Kouchner advirtió que después de Georgia, Rusia podría tener "otros  objetivos" en territorios de la ex Unión Soviética, como Ucrania, con su puerto  de Crimea, y Moldavia, y que todo eso "es muy peligroso".

El presidente estadounidense, George W. Bush, llamó el martes a Rusia a  "reconsiderar" su "irresponsable decisión" de reconocer la independencia de  Abjasia y Osetia del Sur.

Pero Medvedev rechazó todas esas presiones.

El reconocimiento de Osetia del Sur y Abjasia se efectuó "tomando en cuenta  los deseos expresados libremente" por los pueblos de esas zonas y "en base a  los principios de la carta de las Naciones Unidas y otros documentos del  derecho internacional", escribió el presidente ruso en una tribuna publicada el  miércoles por el diario británico Financial Times.

Según la prensa italiana, el presidente ruso envió una carta de  explicaciones a varios estadistas occidentales, entre ellos Bush, el francés  Nicolas Sarkozy, la alemana Angela Merkel y el italiano Silvio Berlusconi.  

La Repubblica indica que en esa amisiva Medvedev alega que el polémico  reconocimiento era "la única posibilidad".

En declaraciones dadas el martes a la televisión francesa LCI, Medvedev se  mostró firme en sus posturas.

"Haremos todo lo que esté en nuestras manos para evitar una nueva guerra  fría", pero si los países occidentales "quieren la degradación de las  relaciones, la lograrán, por supuesto".
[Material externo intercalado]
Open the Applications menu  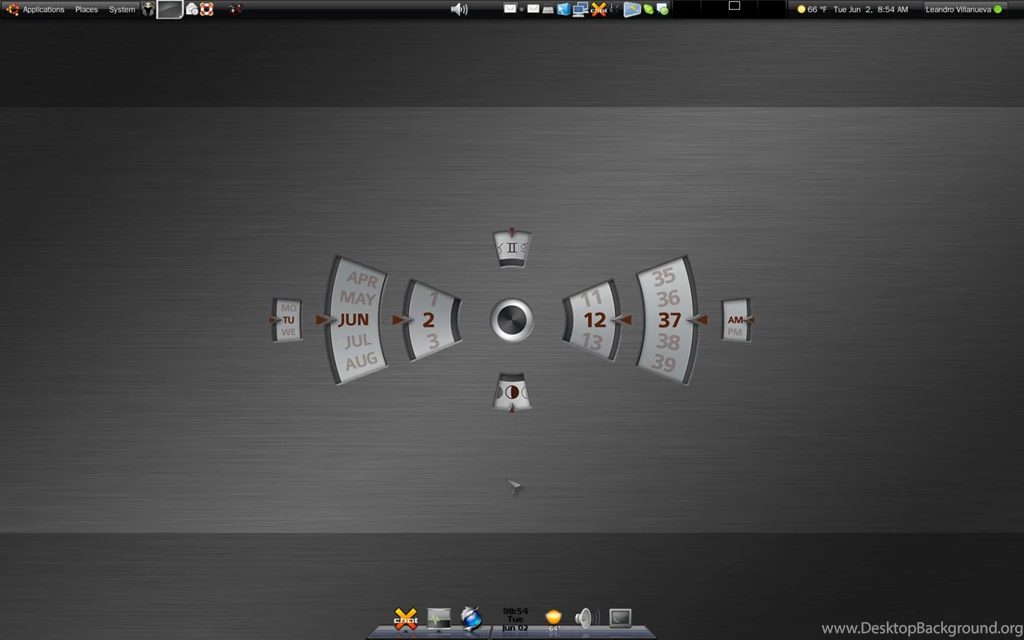pos(42,9)
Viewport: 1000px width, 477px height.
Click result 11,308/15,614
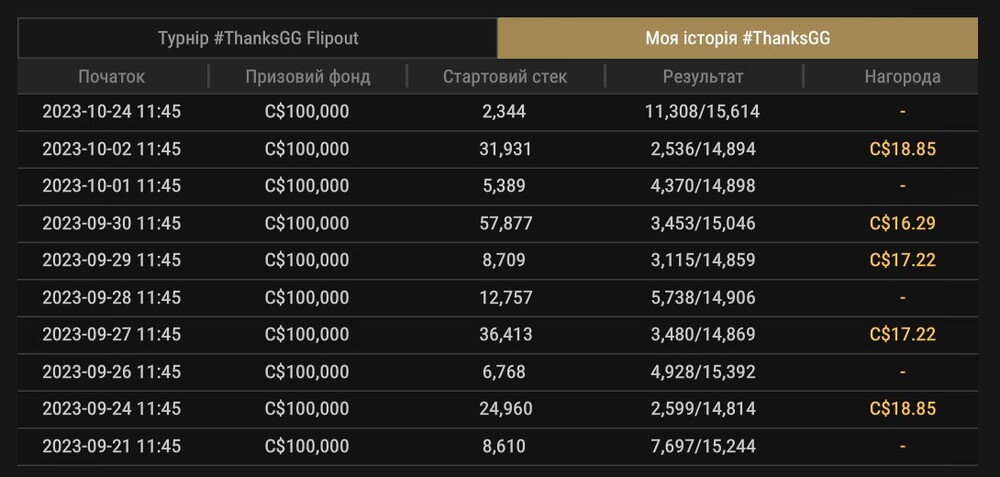click(703, 112)
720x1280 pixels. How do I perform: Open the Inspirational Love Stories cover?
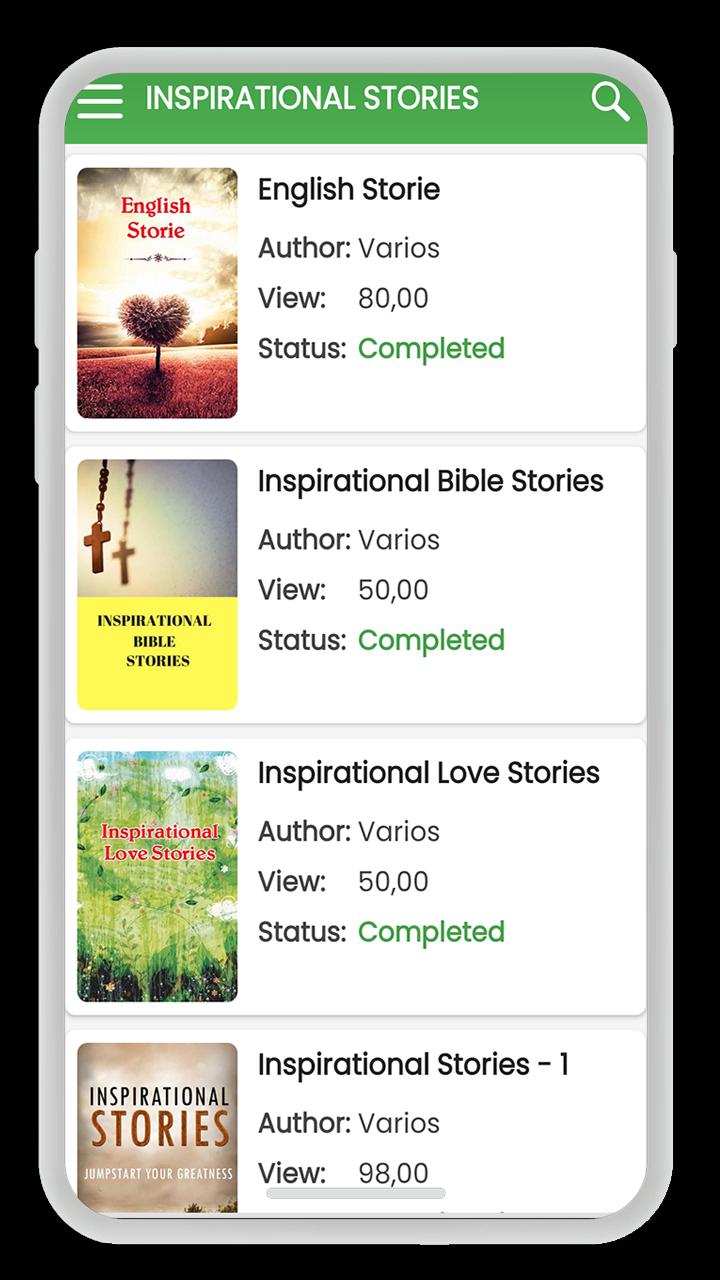158,877
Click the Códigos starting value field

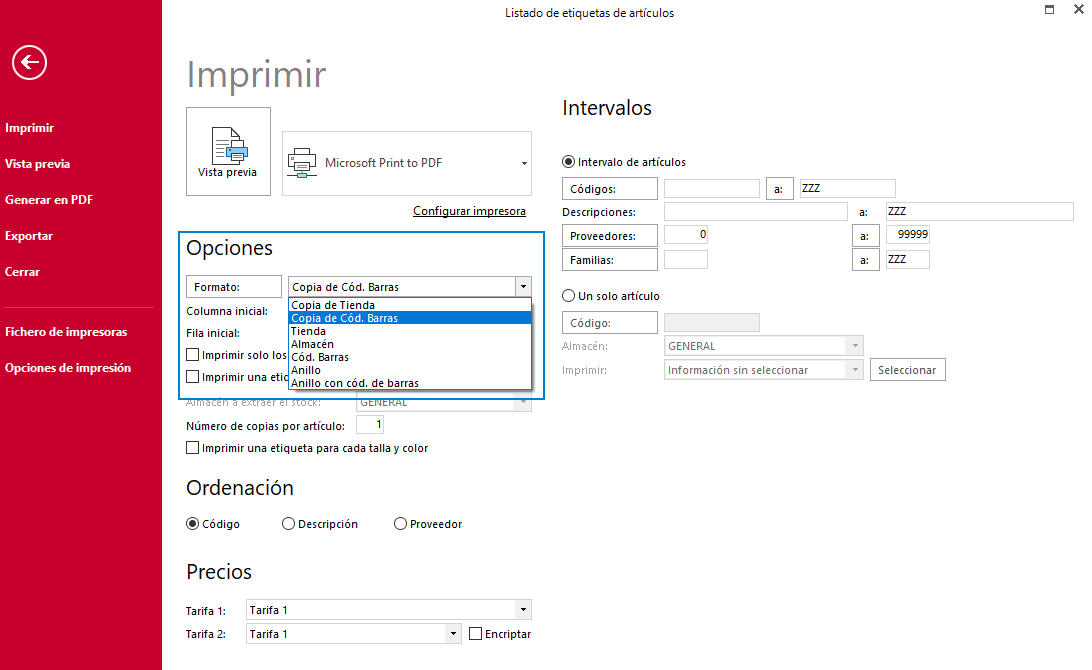click(711, 188)
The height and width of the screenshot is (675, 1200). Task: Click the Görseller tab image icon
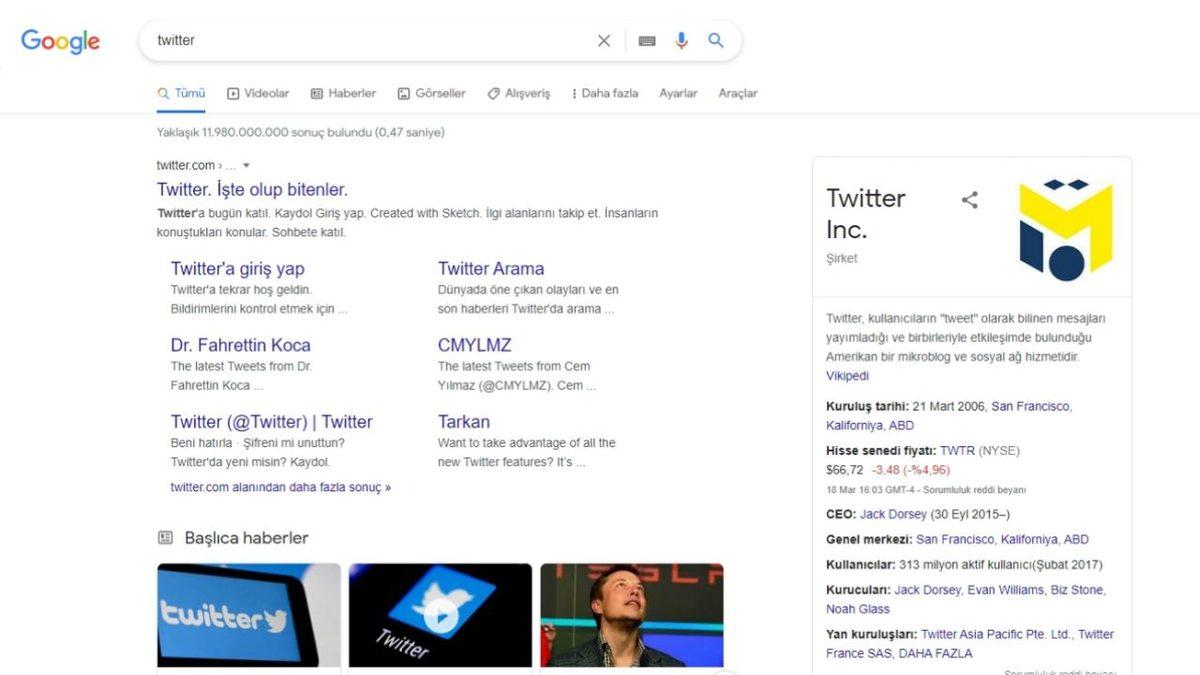click(x=402, y=92)
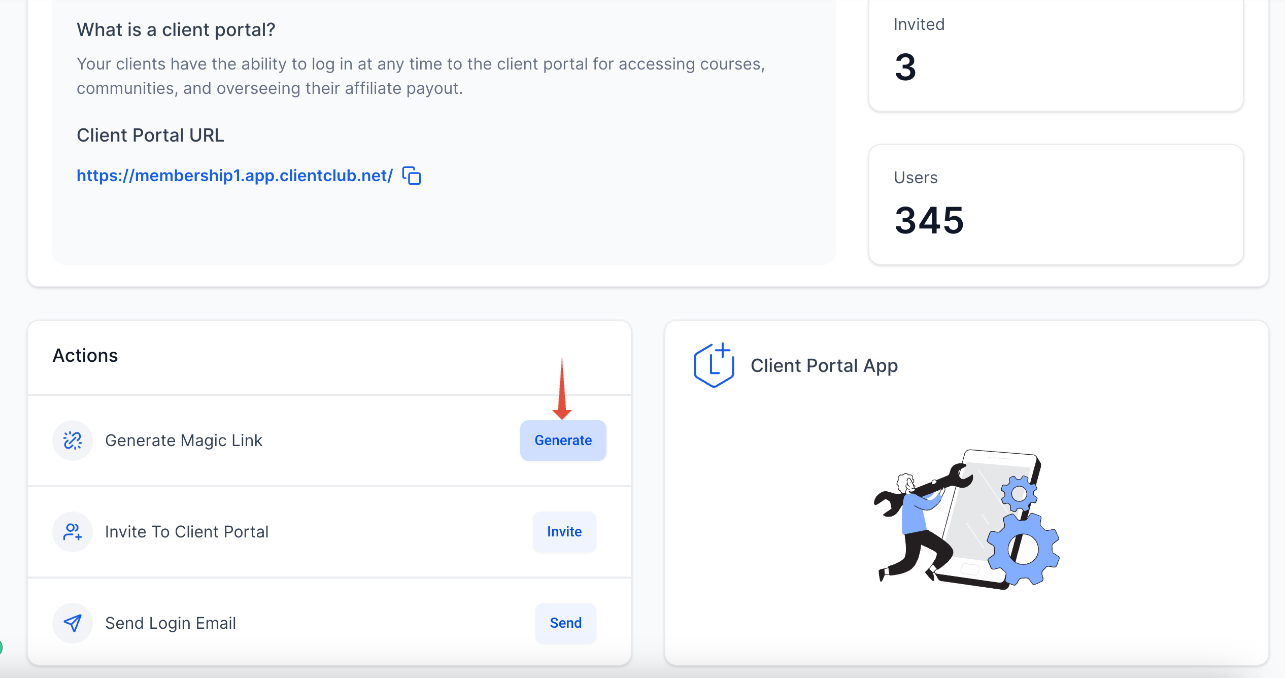This screenshot has width=1285, height=678.
Task: Click the Client Portal App hexagon icon
Action: tap(714, 365)
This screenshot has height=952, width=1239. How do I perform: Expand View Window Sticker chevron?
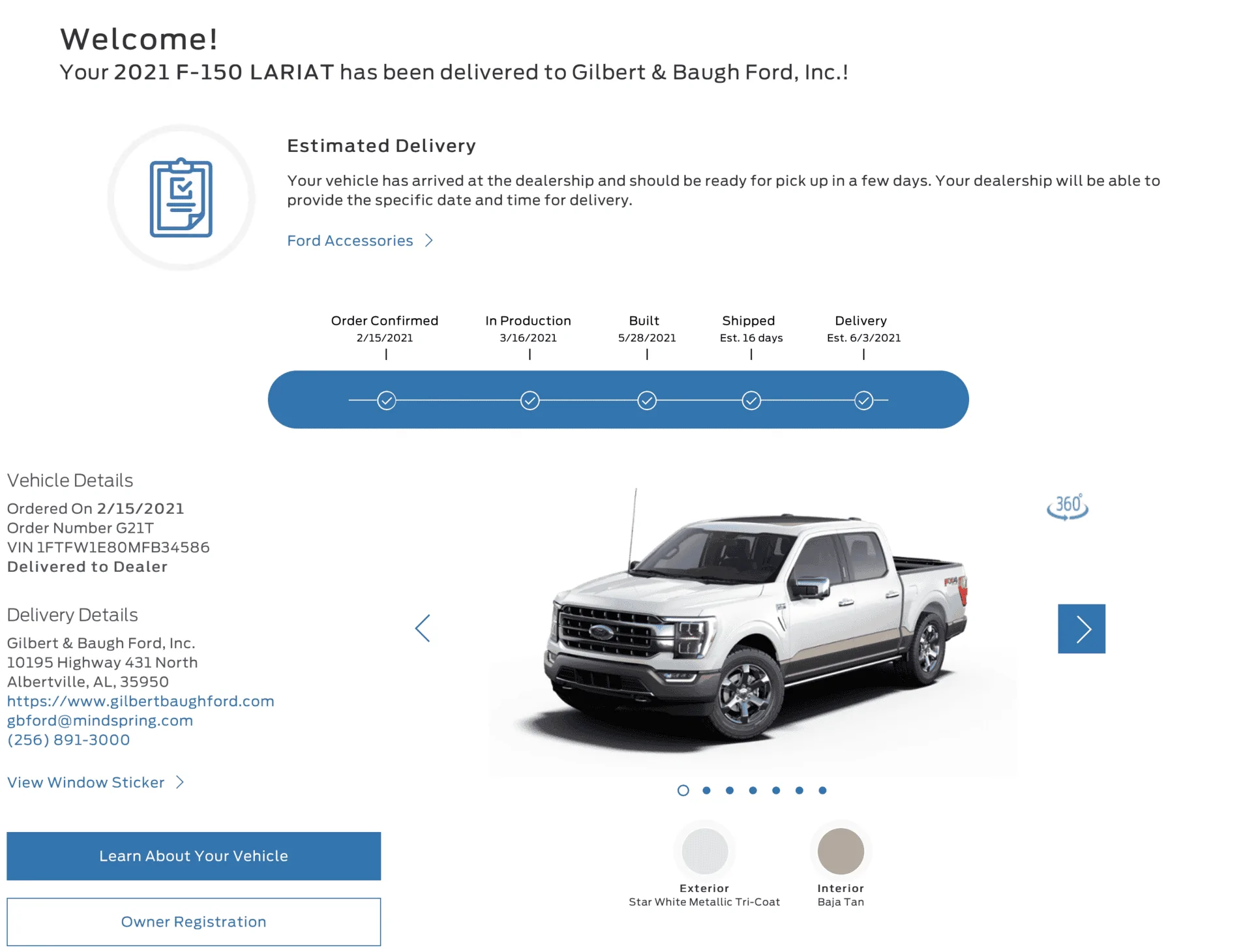[180, 782]
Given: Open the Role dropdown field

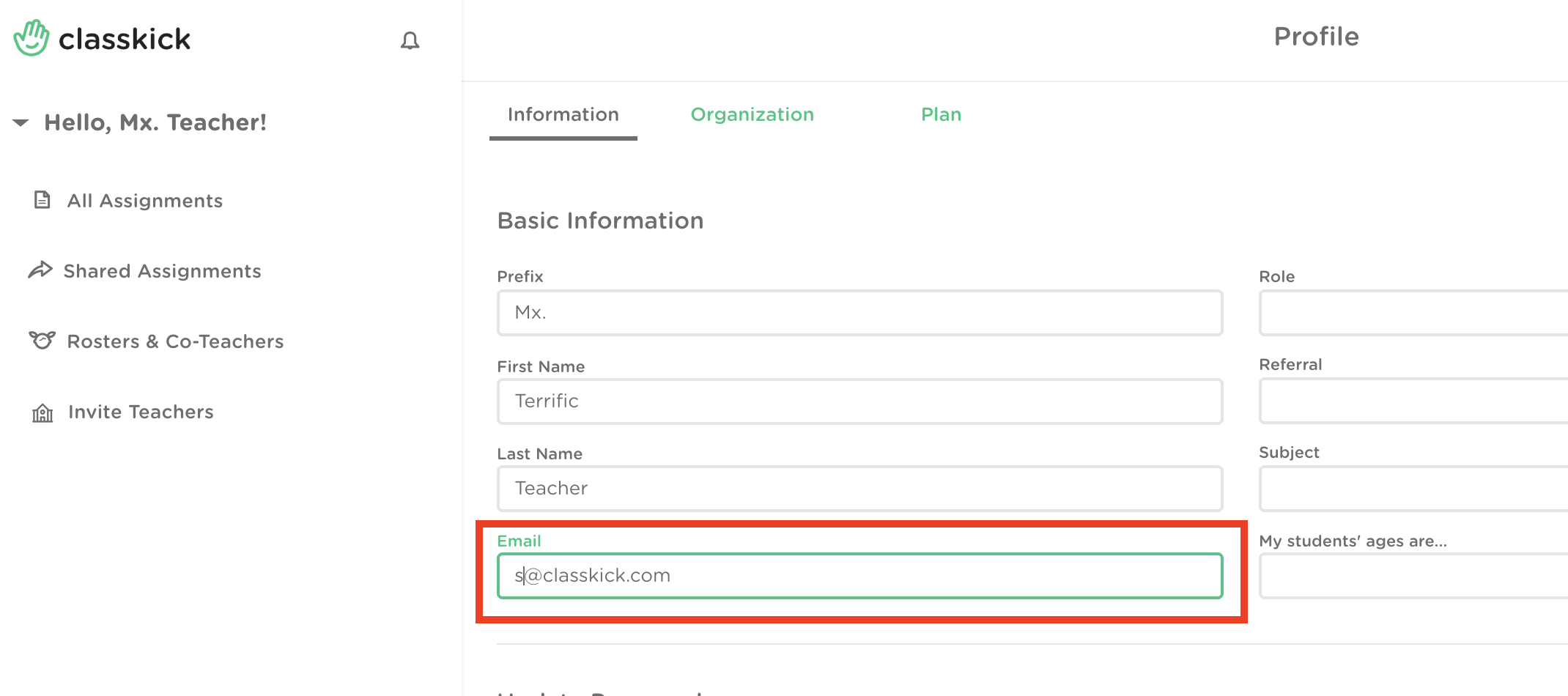Looking at the screenshot, I should coord(1413,313).
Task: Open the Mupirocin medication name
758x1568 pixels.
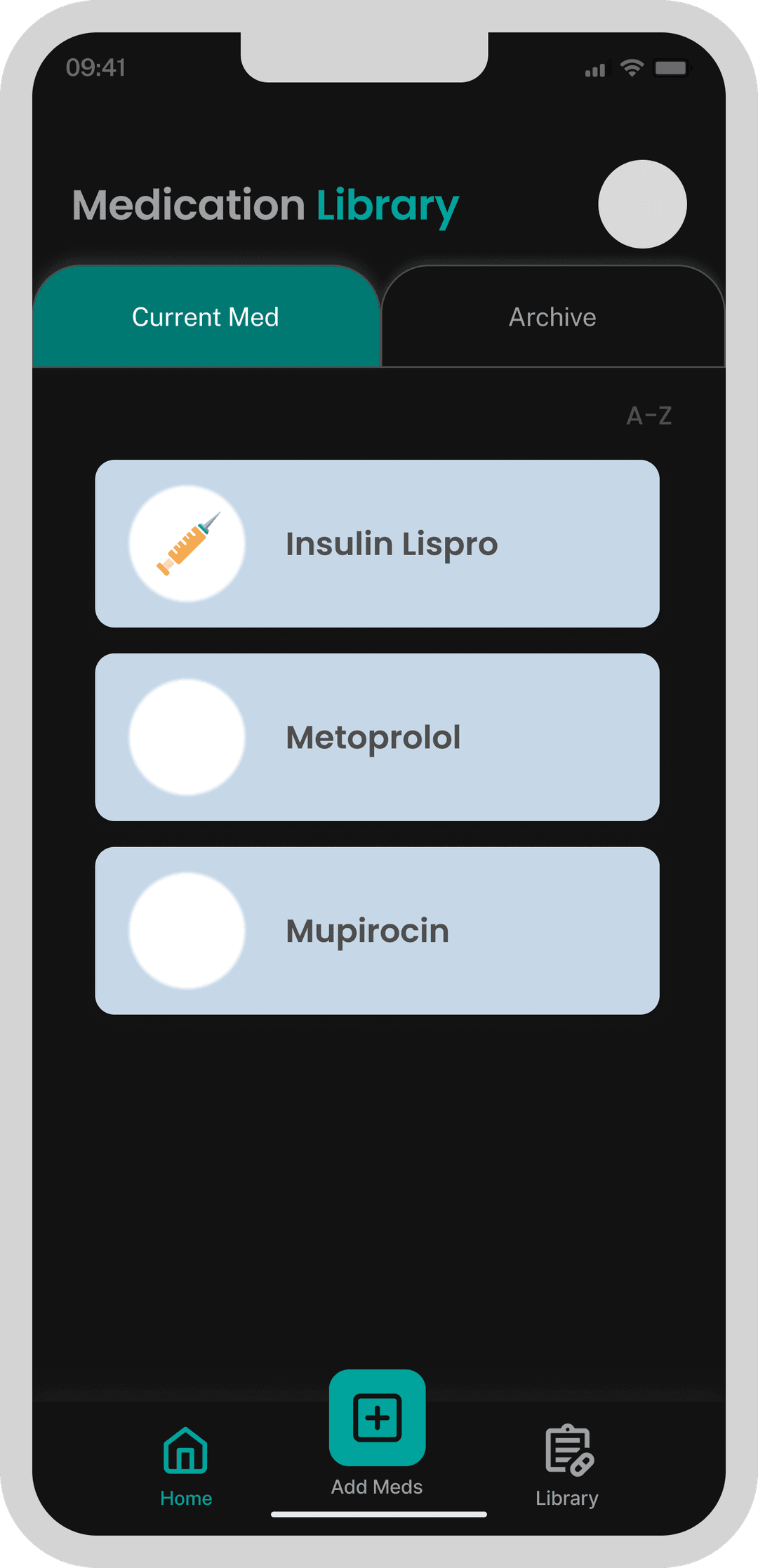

En cambio, "si quieren salvaguardar las relaciones estratégicas, algo que  interesa a su vez a Rusia y Europa, todo irá bien", agregó.

El jueves, Medvedev participará en Tayikistán en una cumbre del Acuerdo de  Cooperación de Shanghai, estructurado por Rusia y China, en el que participan  también cuatro ex repúblicas soviéticas de Asia Central.

Ese grupo se formó en 2001, como contrapeso a la influencia de la  Organización del tratado del Atlántico Norte (OTAN) en la región.

Georgia, al igual que Ucrania, plantearon este año su aspiración a ingresar  en la OTAN, algo que irritó sobremanera a Rusia.

En la batalla diplomática, Rusia, segundo productor mundial de petróleo,  tiene cartas importantes en mano, como su poder de veto en el Consejo de  Seguridad de la ONU y su papel central en la solución de problemas  internacionales, como el del polémico programa nuclear iraní.